Man Behind SB Clydesdale Ad
Feb 7, 2013 1:14:18 GMT -5
Post by Evelyn on Feb 7, 2013 1:14:18 GMT -5
The man behind the Budweiser Clydesdale Super Bowl ad
By Jay Hovdey
As far as this year’s most popular Super Bowl ad is concerned, you could play Stevie Nicks and Lindsey Buckingham doing “Landslide” over a hobo cleaning his fingernails with a toothpick and most people – as long as they harbor some inner emotional life – would get teary-eyed. It’s that kind of tune.
Still, when you stir in a baby Clydesdale, an actor channeling Heath Ledger from “Brokeback Mountain” and a grown-up version of that same foal chasing down his long-lost pal through the streets of Chicago (actually West L.A.), well, dang . . . instant classic. And gimme another cold one.

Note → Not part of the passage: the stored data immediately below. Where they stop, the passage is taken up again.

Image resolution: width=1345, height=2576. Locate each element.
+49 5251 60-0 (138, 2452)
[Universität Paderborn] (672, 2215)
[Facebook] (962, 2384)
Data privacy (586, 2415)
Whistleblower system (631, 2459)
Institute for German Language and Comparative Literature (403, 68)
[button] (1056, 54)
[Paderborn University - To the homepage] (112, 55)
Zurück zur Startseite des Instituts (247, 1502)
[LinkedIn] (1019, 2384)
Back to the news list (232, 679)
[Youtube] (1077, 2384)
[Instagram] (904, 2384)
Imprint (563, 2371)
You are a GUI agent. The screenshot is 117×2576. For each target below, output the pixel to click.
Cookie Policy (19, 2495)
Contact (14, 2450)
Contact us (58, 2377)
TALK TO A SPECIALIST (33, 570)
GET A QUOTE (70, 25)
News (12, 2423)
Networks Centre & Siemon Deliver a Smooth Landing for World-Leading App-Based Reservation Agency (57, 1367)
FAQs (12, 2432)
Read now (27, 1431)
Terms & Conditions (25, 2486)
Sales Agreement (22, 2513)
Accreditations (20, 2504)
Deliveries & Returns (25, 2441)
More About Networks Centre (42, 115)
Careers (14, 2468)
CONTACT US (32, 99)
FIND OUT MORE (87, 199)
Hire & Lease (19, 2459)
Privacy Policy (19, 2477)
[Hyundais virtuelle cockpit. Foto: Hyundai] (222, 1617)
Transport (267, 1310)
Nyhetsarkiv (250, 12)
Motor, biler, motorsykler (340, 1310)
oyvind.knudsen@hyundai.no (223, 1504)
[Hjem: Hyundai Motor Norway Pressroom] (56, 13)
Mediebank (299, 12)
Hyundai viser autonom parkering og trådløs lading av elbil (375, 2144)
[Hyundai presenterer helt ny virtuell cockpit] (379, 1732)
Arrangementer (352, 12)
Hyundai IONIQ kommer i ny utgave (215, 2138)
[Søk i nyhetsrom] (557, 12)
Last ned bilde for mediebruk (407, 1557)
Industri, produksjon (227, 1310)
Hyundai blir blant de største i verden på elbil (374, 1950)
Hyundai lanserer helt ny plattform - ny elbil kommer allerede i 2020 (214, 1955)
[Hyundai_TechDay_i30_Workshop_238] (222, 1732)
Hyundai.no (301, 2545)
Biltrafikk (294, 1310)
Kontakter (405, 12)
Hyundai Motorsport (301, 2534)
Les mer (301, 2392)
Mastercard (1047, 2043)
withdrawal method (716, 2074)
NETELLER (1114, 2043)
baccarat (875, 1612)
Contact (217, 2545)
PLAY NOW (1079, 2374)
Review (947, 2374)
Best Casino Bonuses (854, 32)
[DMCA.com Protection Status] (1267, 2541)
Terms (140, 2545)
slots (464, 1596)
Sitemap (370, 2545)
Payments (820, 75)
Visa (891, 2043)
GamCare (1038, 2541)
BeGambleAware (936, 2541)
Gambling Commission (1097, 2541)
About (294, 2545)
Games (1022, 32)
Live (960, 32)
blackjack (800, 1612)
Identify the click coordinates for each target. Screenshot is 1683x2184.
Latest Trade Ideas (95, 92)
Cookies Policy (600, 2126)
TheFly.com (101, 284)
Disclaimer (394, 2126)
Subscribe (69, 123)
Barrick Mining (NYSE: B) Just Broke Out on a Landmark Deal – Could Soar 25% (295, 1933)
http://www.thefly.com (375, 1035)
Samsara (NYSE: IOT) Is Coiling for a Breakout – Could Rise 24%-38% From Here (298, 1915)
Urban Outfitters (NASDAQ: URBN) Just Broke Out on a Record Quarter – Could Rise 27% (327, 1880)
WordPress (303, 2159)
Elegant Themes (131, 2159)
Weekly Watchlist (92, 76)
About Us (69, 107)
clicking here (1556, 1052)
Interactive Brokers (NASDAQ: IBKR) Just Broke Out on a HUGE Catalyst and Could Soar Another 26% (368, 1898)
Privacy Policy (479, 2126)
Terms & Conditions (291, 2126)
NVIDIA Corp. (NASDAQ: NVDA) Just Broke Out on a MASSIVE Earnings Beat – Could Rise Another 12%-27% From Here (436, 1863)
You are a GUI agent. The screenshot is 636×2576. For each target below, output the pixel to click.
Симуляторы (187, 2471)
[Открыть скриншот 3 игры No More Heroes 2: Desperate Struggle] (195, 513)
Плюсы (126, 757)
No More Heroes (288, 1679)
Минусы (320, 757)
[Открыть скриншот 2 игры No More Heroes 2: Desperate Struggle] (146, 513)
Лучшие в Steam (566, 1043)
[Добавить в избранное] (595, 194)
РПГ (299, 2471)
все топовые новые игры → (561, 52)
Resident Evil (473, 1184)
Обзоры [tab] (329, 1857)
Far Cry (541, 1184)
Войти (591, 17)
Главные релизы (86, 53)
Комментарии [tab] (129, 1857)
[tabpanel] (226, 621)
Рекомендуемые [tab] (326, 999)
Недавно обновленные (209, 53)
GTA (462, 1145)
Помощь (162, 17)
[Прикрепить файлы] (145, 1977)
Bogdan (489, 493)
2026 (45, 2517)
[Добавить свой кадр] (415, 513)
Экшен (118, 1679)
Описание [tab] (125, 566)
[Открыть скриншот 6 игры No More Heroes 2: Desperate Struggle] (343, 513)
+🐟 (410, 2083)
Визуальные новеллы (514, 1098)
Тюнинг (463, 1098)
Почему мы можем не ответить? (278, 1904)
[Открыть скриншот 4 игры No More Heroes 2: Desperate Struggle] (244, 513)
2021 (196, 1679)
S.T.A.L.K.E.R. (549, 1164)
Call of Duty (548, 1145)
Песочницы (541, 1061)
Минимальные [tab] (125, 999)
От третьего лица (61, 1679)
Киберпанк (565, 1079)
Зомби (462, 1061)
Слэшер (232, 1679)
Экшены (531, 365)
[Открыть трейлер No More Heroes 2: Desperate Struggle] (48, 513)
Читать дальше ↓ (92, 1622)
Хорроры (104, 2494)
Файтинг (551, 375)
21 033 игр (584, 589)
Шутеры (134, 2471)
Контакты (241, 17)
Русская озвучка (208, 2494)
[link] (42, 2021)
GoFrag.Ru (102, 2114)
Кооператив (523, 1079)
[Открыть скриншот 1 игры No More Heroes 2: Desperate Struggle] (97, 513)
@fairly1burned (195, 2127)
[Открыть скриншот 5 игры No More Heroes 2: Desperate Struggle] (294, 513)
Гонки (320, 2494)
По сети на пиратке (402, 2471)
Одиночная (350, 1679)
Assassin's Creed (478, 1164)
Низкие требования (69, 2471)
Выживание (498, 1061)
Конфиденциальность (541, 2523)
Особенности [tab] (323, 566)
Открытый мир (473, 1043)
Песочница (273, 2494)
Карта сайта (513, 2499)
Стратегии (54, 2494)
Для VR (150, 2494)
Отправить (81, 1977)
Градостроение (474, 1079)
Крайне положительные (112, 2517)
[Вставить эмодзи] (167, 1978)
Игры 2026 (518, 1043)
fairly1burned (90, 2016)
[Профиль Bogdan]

The animal gang would argue that the beer commercial would have worked just as well with a cat, a dog, a budgie, or a pot-bellied pig. Not so. Even as an abstract concept in a highly digitalized culture the horse continues to hold a place akin to mythic, perhaps even more so now that such a small slice of the American public actually reaches out and touches one of the critters on a regular basis.
A horse on the scale of a Budweiser Clydesdale is especially effective, though not necessary, in conveying the odd contradictions of the horse-human relationship. Size matters, and there is every reason to assume that at any point a horse of any breed could reduce a human to rubble if that horse was so inclined. And yet these physically dense, emotionally unpredictable evolutionary throwbacks can become so domesticated that they will walk through a racetrack crowd without bother, give children rides in the park, or perform on cue for the camera.
Nostalgia buffs will recall that for nine years, throughout most of the 1980’s, a team of Budweiser Clydesdales pulled the Santa Anita starting gate into place for every race on every racing day, taking time off only when the track was especially muddy and deep. They were stabled along a hallway hard by the racing offices, and it was impossible to wander past them without stopping to stare.
Of the many interesting people I have met courtesy of my wife, Julie Krone (name drop alert: Yogi Berra, Julie Foudy, Springsteen!), none have been as fascinating as Tommie Turvey and his wife, Chantal. This was last summer, when the Turveys were in the Del Mar area for a charity event and staying at the horse farm of local Thoroughbred owner and breeder Kim Carville. Turvey bills himself as an “Equine Extremist” who has assembled a cast of four-legged characters capable of just about anything from high-speed acrobatics to low-brow comedy.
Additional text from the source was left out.